Pediatric Pain Measurement

Pediatric Pain Assessment

By Erin Sweet, RN, CFNP and Jean Solodiuk, RN, PhD

Many clinicians have questioned whether routine pain assessments are beneficial to medical care.1 Some have suggested that pain assessment contributes to patients’ expectations of receiving opioids when seeing a provider for pain.2 We are not aware of any studies that describe the benefits or risks of assessing pain. We maintain that especially while caring for children or people that have difficulty communicating, routine pain assessment is a necessary part of compassionate medical care.

Pain management is a crucial component of compassionate care. The first step in pain management is communicating (verbally or nonverbally) the pain experience to someone who can help with pain management. Not everyone has the ability to communicate pain, an abstract physical and emotional experience. For those who are preverbal, nonverbal, have a limited vocabulary, a communication disorder or those who are simply shy when talking to health care professionals, routine pain assessment improves the chance of communicating the pain experience to someone who can help. 

Trying to understand a child’s pain experience can be challenging. Pain is a multidimensional experience. Pain assessment in children is confounded by the child’s: 1) developmental stage; 2) ability to comprehend and; 3) communicate (verbally and nonverbally) his/her pain experience. The experience of pain is influenced by mood, environment and the meaning of the pain to the individual.  For simplicity, most pain assessment tools measure one dimension of pain: Pain intensity. Since pain is a subjective experience, some children may consistently report higher (or lower) than expected for the source of pain. For this reason, when using a pain assessment tool, it is important to compare the child’s responses to previous responses of that child NOT between different children. Pain assessment tools (like all measurement tools) are not precise. No pain tool is ideal for every clinical situation, but a pain assessment tool that has been psychometrically tested for a certain patient subgroup has the best chance of measuring pain intensity well within that subgroup.

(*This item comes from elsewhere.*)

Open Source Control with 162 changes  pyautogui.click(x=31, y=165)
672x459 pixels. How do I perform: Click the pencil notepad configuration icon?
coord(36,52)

The gold standard of measuring pain intensity remains self-report whenever possible. Examples of self-reported pain assessment tools are the Wong-Baker FACES scale,3 or Numeric Rating Scale (NRS).4 The FACES scale can be used in children older than three years. The FACES tool is comprised of six black and white cartoon faces that portray increasing levels of pain. The scale is consisted of faces that score 0 (smiling face), 2, 4, 6, 8 and 10 (crying face). The NRS scale is scored from 0 (no pain) to 10 (worst pain imaginable) and is typically reported verbally. The NRS is used for children seven years and older.

For children unable to self-report, behavioral pain assessment tools can be used. For example, for infants and children up to age seven years old, the FLACC (Face, Legs, Activity, Cry and Consolability) is a commonly used behavioral pain assessment tool. The FLACC scale is composed of five items, face, legs, activity, cry and consolability. Each item is scored from 0 to 2. Items are added together to result in a total score from 0 to 10.5

Pain assessment is comprised of a thorough assessment of a child’s facial expression of pain, pain behaviors, emotional response to pain, physical function and physiological measures of pain. When assessing pain using self-report, observe the child to ensure that other aspects of pain are consistent with the self-reported pain intensity. For example, a child may report a score of 0/10 if he believes that it will get him discharged from the hospital. 

Certainly, there is a need for health care professionals to reeducate the public on the use of opioids to manage pain.  Not all pain requires an opioid for treatment. In order for the pain treatment plan to be safe, effective and appropriate, the treatment plan must be based on the source and intensity of pain and how the pain affects the patient.

Pain assessment and development of a safe and effective pain treatment plan can be challenging for any population. There is no ideal pediatric pain assessment tool but rather many components that go into the development of a complete pain assessment. In doing these assessments routinely, conceivably the healthcare provider’s assessment may be more sensitive to each specific child. Furthermore, pain treatment plans may be optimized, as not all pain responds to opioid management. 

References

  1. Voepel-Lewis, T. (2011). Pain assessment and decision making: Have we missed the mark? Pediatric Pain Letter, 13(1), 1-6.
  2. Friedman, J. Remove Pain as 5th vital sign, AMA urged. June 13, 2016. Retrieved from www.medpagetoday.com
  3. Morain-Baker, C., Wong, D. QUEST: A process of pain assessment in children. Orthopaedic Nursing. 1987;6:11–21.
  4. von Baeyer CL, Spagrud LJ, McCormick JC, Choo E, Neville K, Connelly MA: Three new datasets supporting use of the Numerical Rating Scale (NRS-11) for children’s self-reports of pain intensity. Pain 143:223-227, 2009.
  5. Merkel SI, Voepel-Lewis T, Shayevitz JR, Malviya S. The FLACC: a behavioral scale for scoring postoperative pain in young children. Pediatr Nurs 1997;23: 293–7.